Your assignment —
Exactly as written, output each record given below.

-----

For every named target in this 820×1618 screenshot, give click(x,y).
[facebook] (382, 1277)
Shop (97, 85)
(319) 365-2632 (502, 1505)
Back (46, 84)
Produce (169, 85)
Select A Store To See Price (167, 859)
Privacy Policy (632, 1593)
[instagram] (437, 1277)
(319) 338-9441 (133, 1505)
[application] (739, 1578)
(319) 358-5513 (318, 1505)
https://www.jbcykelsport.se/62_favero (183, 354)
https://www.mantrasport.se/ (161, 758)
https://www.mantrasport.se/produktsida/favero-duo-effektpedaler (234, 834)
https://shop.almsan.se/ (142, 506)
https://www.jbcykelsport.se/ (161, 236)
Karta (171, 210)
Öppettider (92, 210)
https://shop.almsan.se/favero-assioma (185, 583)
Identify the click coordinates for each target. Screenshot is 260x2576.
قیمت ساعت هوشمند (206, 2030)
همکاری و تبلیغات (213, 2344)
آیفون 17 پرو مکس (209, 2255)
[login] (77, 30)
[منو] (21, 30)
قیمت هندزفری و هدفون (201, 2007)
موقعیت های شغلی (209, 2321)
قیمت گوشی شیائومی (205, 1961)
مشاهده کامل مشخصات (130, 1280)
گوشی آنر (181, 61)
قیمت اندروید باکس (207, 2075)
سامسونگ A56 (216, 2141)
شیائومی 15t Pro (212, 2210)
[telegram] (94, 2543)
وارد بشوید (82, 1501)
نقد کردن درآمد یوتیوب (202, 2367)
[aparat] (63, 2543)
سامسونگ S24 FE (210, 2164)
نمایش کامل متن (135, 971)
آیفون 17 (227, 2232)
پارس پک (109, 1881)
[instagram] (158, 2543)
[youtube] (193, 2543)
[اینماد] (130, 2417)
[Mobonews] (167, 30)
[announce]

-----

Reply to the exercise —
For every named target in this 820×1618 screenshot, give click(x,y).
[facebook] (382, 1277)
Shop (97, 85)
(319) 365-2632 (502, 1505)
Back (46, 84)
Produce (169, 85)
Select A Store To See Price (167, 859)
Privacy Policy (632, 1593)
[instagram] (437, 1277)
(319) 338-9441 (133, 1505)
[application] (739, 1578)
(319) 358-5513 (318, 1505)
https://www.jbcykelsport.se/62_favero (183, 354)
https://www.mantrasport.se/ (161, 758)
https://www.mantrasport.se/produktsida/favero-duo-effektpedaler (234, 834)
https://shop.almsan.se/ (142, 506)
https://www.jbcykelsport.se/ (161, 236)
Karta (171, 210)
Öppettider (92, 210)
https://shop.almsan.se/favero-assioma (185, 583)
Identify the click coordinates for each target. Screenshot is 260x2576.
قیمت ساعت هوشمند (206, 2030)
همکاری و تبلیغات (213, 2344)
آیفون 17 پرو مکس (209, 2255)
[login] (77, 30)
[منو] (21, 30)
قیمت هندزفری و هدفون (201, 2007)
موقعیت های شغلی (209, 2321)
قیمت گوشی شیائومی (205, 1961)
مشاهده کامل مشخصات (130, 1280)
گوشی آنر (181, 61)
قیمت اندروید باکس (207, 2075)
سامسونگ A56 (216, 2141)
شیائومی 15t Pro (212, 2210)
[telegram] (94, 2543)
وارد بشوید (82, 1501)
نقد کردن درآمد یوتیوب (202, 2367)
[aparat] (63, 2543)
سامسونگ S24 FE (210, 2164)
نمایش کامل متن (135, 971)
آیفون 17 (227, 2232)
پارس پک (109, 1881)
[instagram] (158, 2543)
[youtube] (193, 2543)
[اینماد] (130, 2417)
[Mobonews] (167, 30)
[announce]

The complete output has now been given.